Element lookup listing
----

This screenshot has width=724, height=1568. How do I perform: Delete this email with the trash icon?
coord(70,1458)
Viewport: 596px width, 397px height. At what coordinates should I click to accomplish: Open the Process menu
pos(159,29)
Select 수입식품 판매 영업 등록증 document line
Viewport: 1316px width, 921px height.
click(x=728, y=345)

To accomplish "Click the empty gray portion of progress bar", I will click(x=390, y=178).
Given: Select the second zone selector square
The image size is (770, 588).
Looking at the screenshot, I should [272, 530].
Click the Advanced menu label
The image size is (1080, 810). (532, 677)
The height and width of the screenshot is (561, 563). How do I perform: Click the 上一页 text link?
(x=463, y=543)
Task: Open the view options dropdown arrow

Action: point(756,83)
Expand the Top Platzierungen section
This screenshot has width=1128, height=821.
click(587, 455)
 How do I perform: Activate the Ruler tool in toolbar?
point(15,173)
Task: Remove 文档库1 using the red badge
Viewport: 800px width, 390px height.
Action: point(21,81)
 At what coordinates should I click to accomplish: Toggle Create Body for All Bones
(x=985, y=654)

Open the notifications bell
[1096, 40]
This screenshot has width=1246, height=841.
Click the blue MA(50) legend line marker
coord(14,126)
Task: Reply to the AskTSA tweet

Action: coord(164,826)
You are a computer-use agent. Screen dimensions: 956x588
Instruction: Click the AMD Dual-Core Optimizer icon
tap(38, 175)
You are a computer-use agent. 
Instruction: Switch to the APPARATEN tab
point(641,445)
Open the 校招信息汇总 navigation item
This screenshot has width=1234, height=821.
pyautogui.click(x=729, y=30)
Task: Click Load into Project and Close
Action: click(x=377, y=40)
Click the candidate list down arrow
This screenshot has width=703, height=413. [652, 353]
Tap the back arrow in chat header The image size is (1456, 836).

----

REQUIRED WORK: Please reproduce the listing above with each "How do I perform:" changed to "How can I do:", keeping everything else the same.

EXERCISE ANSWER:
This screenshot has width=724, height=1568. How can I do: Delete this email with the trash icon?
coord(70,1458)
Viewport: 596px width, 397px height. At what coordinates should I click to accomplish: Open the Process menu
pos(159,29)
Select 수입식품 판매 영업 등록증 document line
Viewport: 1316px width, 921px height.
click(x=728, y=345)

To accomplish "Click the empty gray portion of progress bar", I will click(x=390, y=178).
Given: Select the second zone selector square
The image size is (770, 588).
Looking at the screenshot, I should [272, 530].
Click the Advanced menu label
The image size is (1080, 810). (532, 677)
The height and width of the screenshot is (561, 563). How can I do: Click the 上一页 text link?
(x=463, y=543)
Task: Open the view options dropdown arrow

Action: point(756,83)
Expand the Top Platzierungen section
This screenshot has width=1128, height=821.
click(587, 455)
 How can I do: Activate the Ruler tool in toolbar?
point(15,173)
Task: Remove 文档库1 using the red badge
Viewport: 800px width, 390px height.
Action: point(21,81)
 At what coordinates should I click to accomplish: Toggle Create Body for All Bones
(x=985, y=654)

Open the notifications bell
[1096, 40]
This screenshot has width=1246, height=841.
Click the blue MA(50) legend line marker
coord(14,126)
Task: Reply to the AskTSA tweet

Action: coord(164,826)
You are a computer-use agent. Screen dimensions: 956x588
Instruction: Click the AMD Dual-Core Optimizer icon
tap(38, 175)
You are a computer-use agent. 
Instruction: Switch to the APPARATEN tab
point(641,445)
Open the 校招信息汇总 navigation item
This screenshot has width=1234, height=821.
pyautogui.click(x=729, y=30)
Task: Click Load into Project and Close
Action: click(x=377, y=40)
Click the candidate list down arrow
This screenshot has width=703, height=413. [652, 353]
Tap the back arrow in chat header The image size is (1456, 836).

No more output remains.